Can you retype the listing below line for line, keeping every character the same?

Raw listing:
[Begin]
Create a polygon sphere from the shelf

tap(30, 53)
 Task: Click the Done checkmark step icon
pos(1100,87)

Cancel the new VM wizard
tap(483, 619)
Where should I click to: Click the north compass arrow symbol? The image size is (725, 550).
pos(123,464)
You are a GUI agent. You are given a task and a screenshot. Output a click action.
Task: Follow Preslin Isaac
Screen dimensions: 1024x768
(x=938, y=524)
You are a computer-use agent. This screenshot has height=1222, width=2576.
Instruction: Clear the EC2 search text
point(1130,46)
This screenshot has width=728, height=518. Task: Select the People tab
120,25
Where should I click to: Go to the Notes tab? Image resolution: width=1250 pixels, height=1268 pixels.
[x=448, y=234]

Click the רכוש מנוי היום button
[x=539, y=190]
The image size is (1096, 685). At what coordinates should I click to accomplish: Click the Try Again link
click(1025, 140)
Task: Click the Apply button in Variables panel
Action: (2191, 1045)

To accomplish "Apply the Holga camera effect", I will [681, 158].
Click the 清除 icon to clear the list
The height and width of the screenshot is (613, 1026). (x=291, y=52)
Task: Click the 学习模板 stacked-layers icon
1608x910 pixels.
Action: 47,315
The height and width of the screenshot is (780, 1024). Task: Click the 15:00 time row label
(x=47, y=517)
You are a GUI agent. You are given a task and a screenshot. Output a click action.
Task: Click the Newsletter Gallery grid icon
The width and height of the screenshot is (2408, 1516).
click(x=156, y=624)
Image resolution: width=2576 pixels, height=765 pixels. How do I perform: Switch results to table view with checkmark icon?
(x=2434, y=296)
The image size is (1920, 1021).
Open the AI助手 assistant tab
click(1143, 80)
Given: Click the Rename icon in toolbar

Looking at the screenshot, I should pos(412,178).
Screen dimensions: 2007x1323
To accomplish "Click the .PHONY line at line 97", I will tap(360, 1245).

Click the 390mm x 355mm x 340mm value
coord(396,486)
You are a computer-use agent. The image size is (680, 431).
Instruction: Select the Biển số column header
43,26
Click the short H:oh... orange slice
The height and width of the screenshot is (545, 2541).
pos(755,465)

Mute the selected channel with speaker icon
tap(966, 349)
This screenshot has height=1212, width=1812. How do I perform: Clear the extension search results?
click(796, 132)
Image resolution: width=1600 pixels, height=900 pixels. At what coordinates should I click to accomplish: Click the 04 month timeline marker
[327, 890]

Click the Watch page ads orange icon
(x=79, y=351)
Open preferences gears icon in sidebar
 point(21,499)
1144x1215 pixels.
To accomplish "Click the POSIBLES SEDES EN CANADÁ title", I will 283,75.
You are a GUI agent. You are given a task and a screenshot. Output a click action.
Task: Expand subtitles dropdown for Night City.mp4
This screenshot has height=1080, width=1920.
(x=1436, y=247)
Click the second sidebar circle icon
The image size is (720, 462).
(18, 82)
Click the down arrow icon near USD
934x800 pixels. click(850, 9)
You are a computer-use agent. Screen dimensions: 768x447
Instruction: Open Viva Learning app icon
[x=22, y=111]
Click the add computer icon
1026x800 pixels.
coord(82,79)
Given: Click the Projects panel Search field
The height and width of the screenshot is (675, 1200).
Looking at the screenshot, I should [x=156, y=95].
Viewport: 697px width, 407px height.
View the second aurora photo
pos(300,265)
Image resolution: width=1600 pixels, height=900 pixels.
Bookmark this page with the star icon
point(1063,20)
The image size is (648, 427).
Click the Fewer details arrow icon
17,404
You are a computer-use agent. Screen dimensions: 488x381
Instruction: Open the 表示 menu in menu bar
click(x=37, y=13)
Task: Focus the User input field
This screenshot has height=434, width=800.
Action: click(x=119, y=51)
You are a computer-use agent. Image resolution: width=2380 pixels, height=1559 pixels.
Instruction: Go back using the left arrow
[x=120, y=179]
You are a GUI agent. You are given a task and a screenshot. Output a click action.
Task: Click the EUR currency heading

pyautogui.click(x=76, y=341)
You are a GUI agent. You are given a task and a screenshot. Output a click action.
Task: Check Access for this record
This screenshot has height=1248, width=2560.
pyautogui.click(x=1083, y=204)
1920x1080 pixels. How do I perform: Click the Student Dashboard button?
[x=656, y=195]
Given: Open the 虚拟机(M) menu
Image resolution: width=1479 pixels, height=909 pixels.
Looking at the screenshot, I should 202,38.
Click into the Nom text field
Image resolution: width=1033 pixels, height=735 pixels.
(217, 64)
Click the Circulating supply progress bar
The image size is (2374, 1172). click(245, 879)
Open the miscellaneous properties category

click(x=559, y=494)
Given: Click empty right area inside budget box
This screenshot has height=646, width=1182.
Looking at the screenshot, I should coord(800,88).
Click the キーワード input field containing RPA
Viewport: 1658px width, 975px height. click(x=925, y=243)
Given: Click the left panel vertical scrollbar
[End]
EXERCISE ANSWER →
Create a polygon sphere from the shelf

tap(30, 53)
 Task: Click the Done checkmark step icon
pos(1100,87)

Cancel the new VM wizard
tap(483, 619)
Where should I click to: Click the north compass arrow symbol? The image size is (725, 550).
pos(123,464)
You are a GUI agent. You are given a task and a screenshot. Output a click action.
Task: Follow Preslin Isaac
Screen dimensions: 1024x768
(x=938, y=524)
You are a computer-use agent. This screenshot has height=1222, width=2576.
Instruction: Clear the EC2 search text
point(1130,46)
This screenshot has width=728, height=518. Task: Select the People tab
120,25
Where should I click to: Go to the Notes tab? Image resolution: width=1250 pixels, height=1268 pixels.
[x=448, y=234]

Click the רכוש מנוי היום button
[x=539, y=190]
The image size is (1096, 685). At what coordinates should I click to accomplish: Click the Try Again link
click(1025, 140)
Task: Click the Apply button in Variables panel
Action: (2191, 1045)

To accomplish "Apply the Holga camera effect", I will [681, 158].
Click the 清除 icon to clear the list
The height and width of the screenshot is (613, 1026). (x=291, y=52)
Task: Click the 学习模板 stacked-layers icon
1608x910 pixels.
Action: 47,315
The height and width of the screenshot is (780, 1024). Task: Click the 15:00 time row label
(x=47, y=517)
You are a GUI agent. You are given a task and a screenshot. Output a click action.
Task: Click the Newsletter Gallery grid icon
The width and height of the screenshot is (2408, 1516).
click(x=156, y=624)
Image resolution: width=2576 pixels, height=765 pixels. How do I perform: Switch results to table view with checkmark icon?
(x=2434, y=296)
The image size is (1920, 1021).
Open the AI助手 assistant tab
click(1143, 80)
Given: Click the Rename icon in toolbar

Looking at the screenshot, I should pos(412,178).
Screen dimensions: 2007x1323
To accomplish "Click the .PHONY line at line 97", I will tap(360, 1245).

Click the 390mm x 355mm x 340mm value
coord(396,486)
You are a computer-use agent. The image size is (680, 431).
Instruction: Select the Biển số column header
43,26
Click the short H:oh... orange slice
The height and width of the screenshot is (545, 2541).
pos(755,465)

Mute the selected channel with speaker icon
tap(966, 349)
This screenshot has height=1212, width=1812. How do I perform: Clear the extension search results?
click(796, 132)
Image resolution: width=1600 pixels, height=900 pixels. At what coordinates should I click to accomplish: Click the 04 month timeline marker
[327, 890]

Click the Watch page ads orange icon
(x=79, y=351)
Open preferences gears icon in sidebar
 point(21,499)
1144x1215 pixels.
To accomplish "Click the POSIBLES SEDES EN CANADÁ title", I will 283,75.
You are a GUI agent. You are given a task and a screenshot. Output a click action.
Task: Expand subtitles dropdown for Night City.mp4
This screenshot has height=1080, width=1920.
(x=1436, y=247)
Click the second sidebar circle icon
The image size is (720, 462).
(18, 82)
Click the down arrow icon near USD
934x800 pixels. click(850, 9)
You are a computer-use agent. Screen dimensions: 768x447
Instruction: Open Viva Learning app icon
[x=22, y=111]
Click the add computer icon
1026x800 pixels.
coord(82,79)
Given: Click the Projects panel Search field
The height and width of the screenshot is (675, 1200).
Looking at the screenshot, I should [x=156, y=95].
Viewport: 697px width, 407px height.
View the second aurora photo
pos(300,265)
Image resolution: width=1600 pixels, height=900 pixels.
Bookmark this page with the star icon
point(1063,20)
The image size is (648, 427).
Click the Fewer details arrow icon
17,404
You are a computer-use agent. Screen dimensions: 488x381
Instruction: Open the 表示 menu in menu bar
click(x=37, y=13)
Task: Focus the User input field
This screenshot has height=434, width=800.
Action: click(x=119, y=51)
You are a computer-use agent. Image resolution: width=2380 pixels, height=1559 pixels.
Instruction: Go back using the left arrow
[x=120, y=179]
You are a GUI agent. You are given a task and a screenshot. Output a click action.
Task: Click the EUR currency heading

pyautogui.click(x=76, y=341)
You are a GUI agent. You are given a task and a screenshot. Output a click action.
Task: Check Access for this record
This screenshot has height=1248, width=2560.
pyautogui.click(x=1083, y=204)
1920x1080 pixels. How do I perform: Click the Student Dashboard button?
[x=656, y=195]
Given: Open the 虚拟机(M) menu
Image resolution: width=1479 pixels, height=909 pixels.
Looking at the screenshot, I should 202,38.
Click into the Nom text field
Image resolution: width=1033 pixels, height=735 pixels.
(217, 64)
Click the Circulating supply progress bar
The image size is (2374, 1172). click(245, 879)
Open the miscellaneous properties category

click(x=559, y=494)
Given: Click empty right area inside budget box
This screenshot has height=646, width=1182.
Looking at the screenshot, I should coord(800,88).
Click the キーワード input field containing RPA
Viewport: 1658px width, 975px height. click(x=925, y=243)
Given: Click the left panel vertical scrollbar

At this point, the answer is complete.